##### Records for this task
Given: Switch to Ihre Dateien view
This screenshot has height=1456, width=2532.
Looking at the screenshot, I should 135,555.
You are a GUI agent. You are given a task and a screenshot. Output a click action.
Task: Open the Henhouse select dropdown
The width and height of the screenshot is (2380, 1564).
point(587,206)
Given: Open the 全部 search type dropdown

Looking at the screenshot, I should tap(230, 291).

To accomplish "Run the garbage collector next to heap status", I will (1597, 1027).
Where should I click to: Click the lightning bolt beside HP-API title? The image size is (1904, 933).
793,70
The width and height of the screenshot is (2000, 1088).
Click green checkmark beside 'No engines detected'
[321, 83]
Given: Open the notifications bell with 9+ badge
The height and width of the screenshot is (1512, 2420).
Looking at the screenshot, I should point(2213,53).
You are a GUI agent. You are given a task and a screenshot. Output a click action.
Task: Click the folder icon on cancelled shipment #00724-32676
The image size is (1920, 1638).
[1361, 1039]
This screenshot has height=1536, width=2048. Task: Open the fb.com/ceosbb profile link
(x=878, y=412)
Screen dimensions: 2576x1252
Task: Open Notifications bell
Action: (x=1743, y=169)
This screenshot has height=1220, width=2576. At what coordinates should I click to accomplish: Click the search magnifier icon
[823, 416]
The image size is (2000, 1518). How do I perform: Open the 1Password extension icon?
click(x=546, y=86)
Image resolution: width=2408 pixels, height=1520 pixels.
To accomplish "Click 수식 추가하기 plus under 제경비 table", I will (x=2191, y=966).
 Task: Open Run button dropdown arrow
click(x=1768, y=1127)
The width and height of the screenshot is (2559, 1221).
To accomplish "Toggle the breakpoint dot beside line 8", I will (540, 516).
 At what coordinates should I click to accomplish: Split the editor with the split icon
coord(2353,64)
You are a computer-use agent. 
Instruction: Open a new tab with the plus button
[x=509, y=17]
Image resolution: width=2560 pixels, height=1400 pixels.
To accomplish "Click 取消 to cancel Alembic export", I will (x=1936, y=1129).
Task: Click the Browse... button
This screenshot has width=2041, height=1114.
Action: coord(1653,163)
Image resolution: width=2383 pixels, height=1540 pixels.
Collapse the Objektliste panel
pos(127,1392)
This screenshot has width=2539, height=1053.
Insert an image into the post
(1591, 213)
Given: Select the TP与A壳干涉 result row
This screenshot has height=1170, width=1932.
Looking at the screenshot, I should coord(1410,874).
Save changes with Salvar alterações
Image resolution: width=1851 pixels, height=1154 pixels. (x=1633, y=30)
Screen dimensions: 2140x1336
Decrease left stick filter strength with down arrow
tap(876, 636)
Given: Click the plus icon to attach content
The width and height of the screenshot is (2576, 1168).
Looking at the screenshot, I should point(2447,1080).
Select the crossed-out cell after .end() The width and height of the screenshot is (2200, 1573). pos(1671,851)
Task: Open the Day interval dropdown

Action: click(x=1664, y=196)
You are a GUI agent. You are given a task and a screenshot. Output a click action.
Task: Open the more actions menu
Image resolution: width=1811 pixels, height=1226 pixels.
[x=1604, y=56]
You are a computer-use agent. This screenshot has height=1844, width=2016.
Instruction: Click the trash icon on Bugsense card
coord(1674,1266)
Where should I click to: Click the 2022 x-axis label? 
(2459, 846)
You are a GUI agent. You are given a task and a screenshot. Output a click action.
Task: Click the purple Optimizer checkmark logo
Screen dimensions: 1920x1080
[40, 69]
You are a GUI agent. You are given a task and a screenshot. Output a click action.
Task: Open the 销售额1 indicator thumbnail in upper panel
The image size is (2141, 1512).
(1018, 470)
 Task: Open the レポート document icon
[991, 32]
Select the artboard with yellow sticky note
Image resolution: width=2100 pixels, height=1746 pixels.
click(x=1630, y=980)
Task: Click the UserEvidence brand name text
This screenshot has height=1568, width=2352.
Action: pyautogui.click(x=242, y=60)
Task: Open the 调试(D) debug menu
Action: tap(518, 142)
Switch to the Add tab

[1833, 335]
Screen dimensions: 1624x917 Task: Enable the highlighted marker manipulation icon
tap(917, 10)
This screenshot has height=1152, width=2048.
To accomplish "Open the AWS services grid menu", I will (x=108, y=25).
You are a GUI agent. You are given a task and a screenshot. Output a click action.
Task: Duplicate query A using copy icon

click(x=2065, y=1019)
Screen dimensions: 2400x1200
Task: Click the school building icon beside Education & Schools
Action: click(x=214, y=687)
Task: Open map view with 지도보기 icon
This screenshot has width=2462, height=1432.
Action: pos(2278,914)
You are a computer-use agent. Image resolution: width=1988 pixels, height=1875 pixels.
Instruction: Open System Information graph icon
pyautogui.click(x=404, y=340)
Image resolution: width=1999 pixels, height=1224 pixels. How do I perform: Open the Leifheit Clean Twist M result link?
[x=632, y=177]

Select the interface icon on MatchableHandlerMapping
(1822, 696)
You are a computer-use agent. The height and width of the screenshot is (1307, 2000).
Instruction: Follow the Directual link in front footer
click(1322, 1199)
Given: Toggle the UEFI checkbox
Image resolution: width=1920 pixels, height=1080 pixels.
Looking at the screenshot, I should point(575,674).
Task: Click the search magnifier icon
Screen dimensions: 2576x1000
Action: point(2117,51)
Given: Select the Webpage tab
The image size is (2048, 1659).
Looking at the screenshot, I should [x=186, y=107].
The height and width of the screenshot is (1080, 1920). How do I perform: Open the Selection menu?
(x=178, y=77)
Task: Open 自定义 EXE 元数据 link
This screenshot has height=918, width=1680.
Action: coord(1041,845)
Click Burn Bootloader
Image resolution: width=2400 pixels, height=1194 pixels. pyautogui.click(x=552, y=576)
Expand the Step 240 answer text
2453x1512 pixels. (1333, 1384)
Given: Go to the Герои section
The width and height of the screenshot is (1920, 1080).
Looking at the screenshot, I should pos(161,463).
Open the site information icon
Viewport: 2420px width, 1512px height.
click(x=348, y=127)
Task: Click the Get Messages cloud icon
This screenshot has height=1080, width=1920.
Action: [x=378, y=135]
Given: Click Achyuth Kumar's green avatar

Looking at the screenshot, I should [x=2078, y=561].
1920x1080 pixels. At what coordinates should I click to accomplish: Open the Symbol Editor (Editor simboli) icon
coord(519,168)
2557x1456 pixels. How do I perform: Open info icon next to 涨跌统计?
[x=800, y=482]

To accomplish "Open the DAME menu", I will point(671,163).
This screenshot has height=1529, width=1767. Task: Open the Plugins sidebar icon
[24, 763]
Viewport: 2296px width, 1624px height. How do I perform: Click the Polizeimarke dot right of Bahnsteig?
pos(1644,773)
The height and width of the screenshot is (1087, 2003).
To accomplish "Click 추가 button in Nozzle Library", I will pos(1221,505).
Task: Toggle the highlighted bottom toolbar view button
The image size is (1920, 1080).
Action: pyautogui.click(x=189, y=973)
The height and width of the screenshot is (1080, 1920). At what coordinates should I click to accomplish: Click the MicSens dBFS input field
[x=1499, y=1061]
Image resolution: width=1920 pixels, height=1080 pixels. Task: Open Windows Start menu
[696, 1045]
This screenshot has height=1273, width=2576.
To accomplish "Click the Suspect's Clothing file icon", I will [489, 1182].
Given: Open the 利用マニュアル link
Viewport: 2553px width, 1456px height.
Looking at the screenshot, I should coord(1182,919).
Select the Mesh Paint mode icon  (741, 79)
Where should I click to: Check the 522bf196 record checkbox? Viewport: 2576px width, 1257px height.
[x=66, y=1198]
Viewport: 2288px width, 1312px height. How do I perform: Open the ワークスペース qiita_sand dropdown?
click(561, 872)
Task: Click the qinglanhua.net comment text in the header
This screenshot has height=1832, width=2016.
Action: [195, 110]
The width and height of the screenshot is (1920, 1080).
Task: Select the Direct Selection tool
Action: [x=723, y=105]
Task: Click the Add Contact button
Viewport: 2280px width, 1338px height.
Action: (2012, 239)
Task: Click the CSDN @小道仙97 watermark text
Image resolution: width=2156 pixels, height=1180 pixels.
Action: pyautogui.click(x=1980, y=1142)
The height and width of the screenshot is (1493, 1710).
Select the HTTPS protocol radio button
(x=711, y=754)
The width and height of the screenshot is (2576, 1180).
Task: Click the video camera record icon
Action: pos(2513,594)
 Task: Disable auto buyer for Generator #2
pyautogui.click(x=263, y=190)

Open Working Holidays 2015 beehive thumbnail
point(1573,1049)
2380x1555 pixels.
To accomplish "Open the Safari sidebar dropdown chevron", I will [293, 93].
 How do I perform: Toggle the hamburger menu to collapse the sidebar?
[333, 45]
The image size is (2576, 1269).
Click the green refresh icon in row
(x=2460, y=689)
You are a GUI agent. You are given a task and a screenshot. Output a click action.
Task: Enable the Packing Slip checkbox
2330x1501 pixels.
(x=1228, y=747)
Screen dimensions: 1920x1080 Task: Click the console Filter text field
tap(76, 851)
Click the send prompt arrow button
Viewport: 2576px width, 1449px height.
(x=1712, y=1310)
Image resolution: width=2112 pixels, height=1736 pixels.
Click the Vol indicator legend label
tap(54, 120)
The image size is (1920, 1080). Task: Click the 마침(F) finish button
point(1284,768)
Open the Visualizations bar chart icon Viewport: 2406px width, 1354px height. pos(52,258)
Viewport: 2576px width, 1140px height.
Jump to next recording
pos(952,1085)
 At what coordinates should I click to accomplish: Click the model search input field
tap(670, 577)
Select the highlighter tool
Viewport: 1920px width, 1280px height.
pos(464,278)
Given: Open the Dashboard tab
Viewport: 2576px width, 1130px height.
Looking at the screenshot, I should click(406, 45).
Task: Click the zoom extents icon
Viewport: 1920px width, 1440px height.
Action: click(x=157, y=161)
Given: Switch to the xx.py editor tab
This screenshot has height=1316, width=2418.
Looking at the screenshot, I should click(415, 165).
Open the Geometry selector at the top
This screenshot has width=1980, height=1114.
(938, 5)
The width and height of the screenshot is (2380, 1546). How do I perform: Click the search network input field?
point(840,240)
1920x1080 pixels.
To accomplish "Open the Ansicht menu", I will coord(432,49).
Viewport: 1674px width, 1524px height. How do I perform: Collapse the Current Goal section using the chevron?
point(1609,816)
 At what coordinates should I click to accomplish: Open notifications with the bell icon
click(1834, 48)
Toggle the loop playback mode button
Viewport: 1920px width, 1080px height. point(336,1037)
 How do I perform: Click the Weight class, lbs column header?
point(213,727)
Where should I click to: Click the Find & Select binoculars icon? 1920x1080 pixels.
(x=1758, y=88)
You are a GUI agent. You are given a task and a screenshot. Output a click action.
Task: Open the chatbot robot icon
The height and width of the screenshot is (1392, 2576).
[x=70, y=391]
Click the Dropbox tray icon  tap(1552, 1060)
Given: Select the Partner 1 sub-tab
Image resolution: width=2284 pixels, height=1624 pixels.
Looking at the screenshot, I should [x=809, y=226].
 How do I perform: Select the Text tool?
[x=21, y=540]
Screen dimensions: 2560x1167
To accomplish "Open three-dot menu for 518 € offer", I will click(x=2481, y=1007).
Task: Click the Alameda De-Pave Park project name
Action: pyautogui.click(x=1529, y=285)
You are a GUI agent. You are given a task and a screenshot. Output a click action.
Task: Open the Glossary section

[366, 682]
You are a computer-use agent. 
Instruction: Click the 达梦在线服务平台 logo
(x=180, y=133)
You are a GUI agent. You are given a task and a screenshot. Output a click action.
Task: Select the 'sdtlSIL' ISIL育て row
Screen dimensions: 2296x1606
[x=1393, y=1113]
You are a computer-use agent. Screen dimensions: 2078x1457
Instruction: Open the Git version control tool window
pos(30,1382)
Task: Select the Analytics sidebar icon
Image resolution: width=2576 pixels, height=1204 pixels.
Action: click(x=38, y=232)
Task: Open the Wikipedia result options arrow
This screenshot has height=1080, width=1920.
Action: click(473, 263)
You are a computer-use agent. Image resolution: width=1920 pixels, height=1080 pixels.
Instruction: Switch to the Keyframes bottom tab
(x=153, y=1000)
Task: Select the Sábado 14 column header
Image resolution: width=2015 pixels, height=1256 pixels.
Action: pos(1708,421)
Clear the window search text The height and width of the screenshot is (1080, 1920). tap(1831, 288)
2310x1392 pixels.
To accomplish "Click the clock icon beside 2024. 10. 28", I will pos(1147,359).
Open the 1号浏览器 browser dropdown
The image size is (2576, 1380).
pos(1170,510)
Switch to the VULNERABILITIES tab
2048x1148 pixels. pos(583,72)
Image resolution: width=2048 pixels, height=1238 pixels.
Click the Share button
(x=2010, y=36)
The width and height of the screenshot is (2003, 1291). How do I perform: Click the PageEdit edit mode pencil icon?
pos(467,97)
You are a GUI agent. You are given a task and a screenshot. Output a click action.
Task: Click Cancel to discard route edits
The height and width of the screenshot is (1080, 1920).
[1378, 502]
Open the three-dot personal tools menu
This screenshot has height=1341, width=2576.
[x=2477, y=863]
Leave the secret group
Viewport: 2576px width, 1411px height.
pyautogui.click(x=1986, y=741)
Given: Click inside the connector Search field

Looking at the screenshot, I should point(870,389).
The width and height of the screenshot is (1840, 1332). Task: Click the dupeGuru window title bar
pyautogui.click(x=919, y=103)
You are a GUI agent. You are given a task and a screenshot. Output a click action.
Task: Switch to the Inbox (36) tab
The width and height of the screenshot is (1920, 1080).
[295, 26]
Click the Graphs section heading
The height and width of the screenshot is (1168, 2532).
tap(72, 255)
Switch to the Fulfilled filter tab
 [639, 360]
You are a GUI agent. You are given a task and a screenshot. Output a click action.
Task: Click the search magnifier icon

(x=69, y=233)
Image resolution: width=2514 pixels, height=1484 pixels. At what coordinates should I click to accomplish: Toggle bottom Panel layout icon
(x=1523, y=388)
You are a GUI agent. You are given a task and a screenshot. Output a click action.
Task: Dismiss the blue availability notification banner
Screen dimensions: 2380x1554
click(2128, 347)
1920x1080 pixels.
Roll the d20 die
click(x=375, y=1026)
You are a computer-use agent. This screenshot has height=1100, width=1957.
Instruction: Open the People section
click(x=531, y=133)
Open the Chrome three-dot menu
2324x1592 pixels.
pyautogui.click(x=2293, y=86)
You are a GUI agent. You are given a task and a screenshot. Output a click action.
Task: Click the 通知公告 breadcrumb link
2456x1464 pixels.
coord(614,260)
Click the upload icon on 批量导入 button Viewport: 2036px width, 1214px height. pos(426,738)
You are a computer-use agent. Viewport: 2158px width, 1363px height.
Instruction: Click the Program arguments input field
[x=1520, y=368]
##########
* [The task]:
The string "computer" marks the lines to copy; report each of them from the data above.

* [Expected answer]:
You are a computer-use agent. 
You are a computer-use agent. This screenshot has height=1844, width=2016.
You are a computer-use agent. Image resolution: width=1988 pixels, height=1875 pixels.
You are a computer-use agent. The height and width of the screenshot is (1307, 2000).
You are a computer-use agent. 
You are a computer-use agent. Screen dimensions: 2078x1457
You are a computer-use agent. Image resolution: width=1920 pixels, height=1080 pixels.
You are a computer-use agent. This screenshot has height=1100, width=1957.
You are a computer-use agent. Viewport: 2158px width, 1363px height.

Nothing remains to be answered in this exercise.